Thursday, 26 May 2022

Starting with a memory tester on the Arty

Foreword

In the previous post we managed to write a value to a memory location, and read the same value back.

In this post we will create a very simple memory tester, just to stress test the memory a tiny bit and see if there is some obvious setup and hold hold timing violations, resulting in data corruption.

This is kind of habit I have grown into, since your design might operate ok with a few clock cycles, but you might experience a weird glitch after a couple of thousands of clock cycles, due to a setup and hold violation.
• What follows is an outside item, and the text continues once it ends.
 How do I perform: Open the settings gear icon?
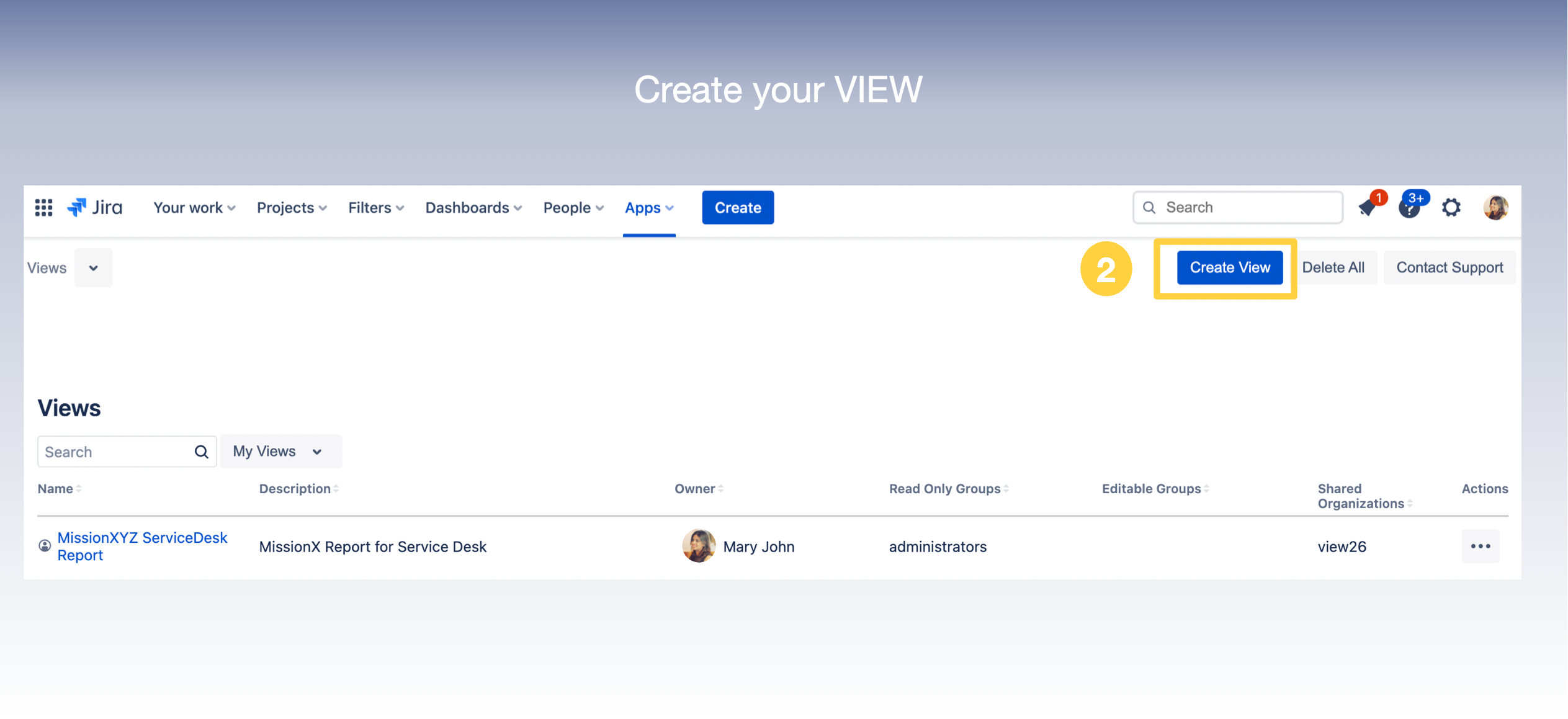(1451, 207)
So, it is always good to stress test bits of your design as soon as possible, to avoid a lot of rework.

For this memory controller I will covering in this post, I will be writing test data to a couple of rows to DDR RAM, wait for about 20 seconds, and see if I can read back the correct value from a particular memory location.

Obviously, for this test I will also need to implement some refresh logic, so that the data doesn't leak away from the tiny capacitors in the DDR RAM during the 20 seconds of waiting. 

Abstracting the memory tester from Technical details

The Memory tester we will be developing in this post issues a series of write and read commands. In the future this memory tester will be eventually replaced by the Amiga core, which will be issuing this commands.

The Amiga core doesn't understand the technical details of DDR memory, like splitting an address into a separate row address and column address. The Amiga core also doesn't know that for any memory read/write command you first need to activate row and afterwards pre-charge it.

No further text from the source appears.